HOGWILD!: A Lock-Free Approach to Parallelizing Stochastic Gradient Descent
Feng Niu, Benjamin Recht, Christopher Re, Stephen J. Wright
TL;DR
The paper introduces Hogwild!, a lock-free parallel SGD method that exploits sparsity to allow asynchronous updates in shared memory. It provides a theoretical framework showing near-linear speedups under mild sparsity conditions and bounded staleness, along with robust 1/k convergence via a backoff scheme. Empirically, Hogwild! outperforms locking-based approaches across sparse SVM, matrix completion, and graph-cut problems. The work highlights practical gains for multicore training and lays groundwork for contention-reducing extensions.
Abstract
Stochastic Gradient Descent (SGD) is a popular algorithm that can achieve state-of-the-art performance on a variety of machine learning tasks.
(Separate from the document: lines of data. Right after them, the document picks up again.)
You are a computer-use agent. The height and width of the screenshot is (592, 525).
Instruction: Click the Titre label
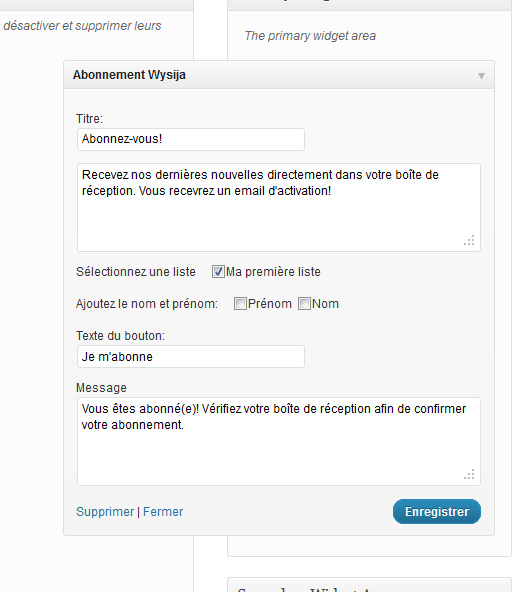coord(89,119)
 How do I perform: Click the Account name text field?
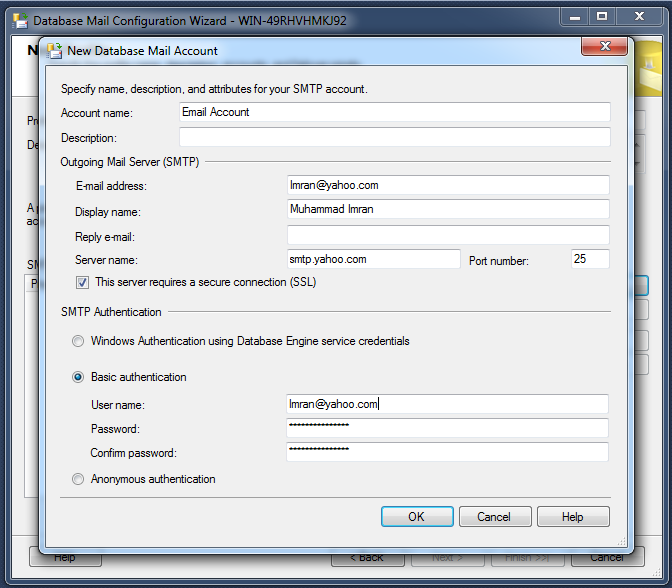click(394, 112)
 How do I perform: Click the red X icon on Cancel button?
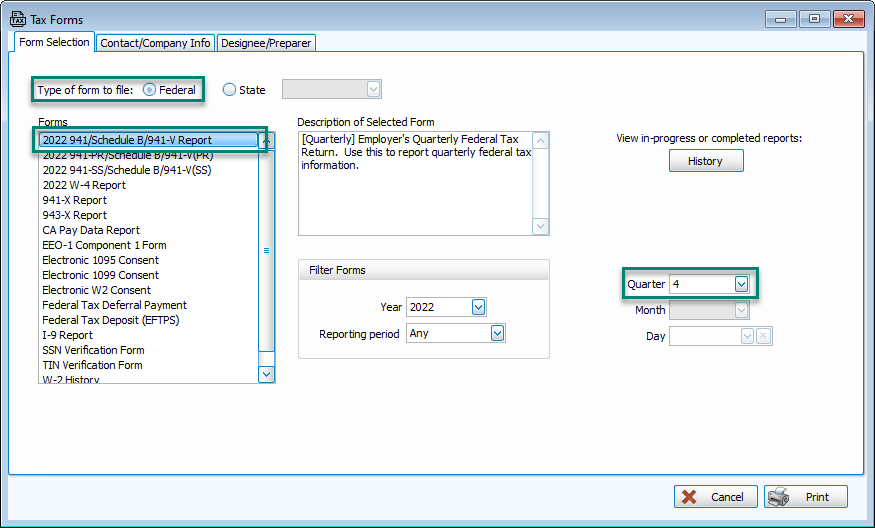click(688, 497)
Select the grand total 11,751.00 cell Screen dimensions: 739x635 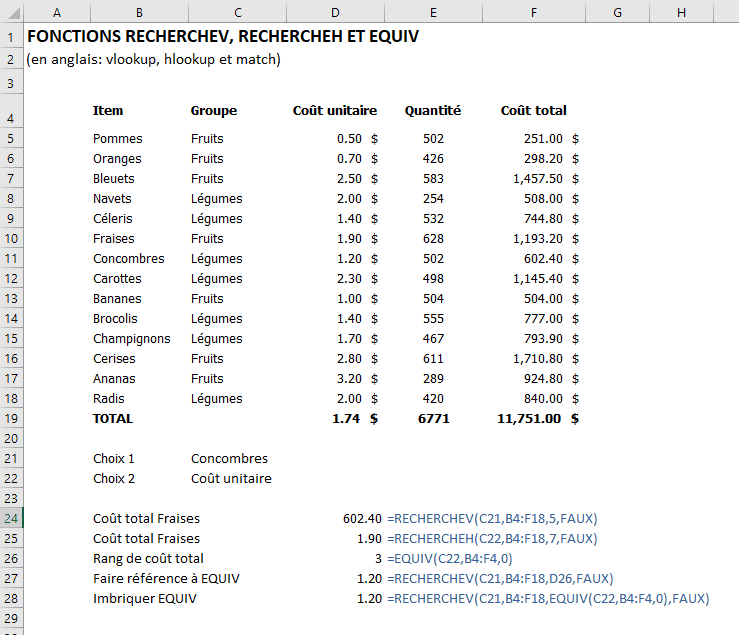click(529, 419)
Several researchers have recently proposed schemes to parallelize SGD, but all require performance-destroying memory locking and synchronization. This work aims to show using novel theoretical analysis, algorithms, and implementation that SGD can be implemented without any locking. We present an update scheme called HOGWILD! which allows processors access to shared memory with the possibility of overwriting each other's work. We show that when the associated optimization problem is sparse, meaning most gradient updates only modify small parts of the decision variable, then HOGWILD! achieves a nearly optimal rate of convergence. We demonstrate experimentally that HOGWILD! outperforms alternative schemes that use locking by an order of magnitude.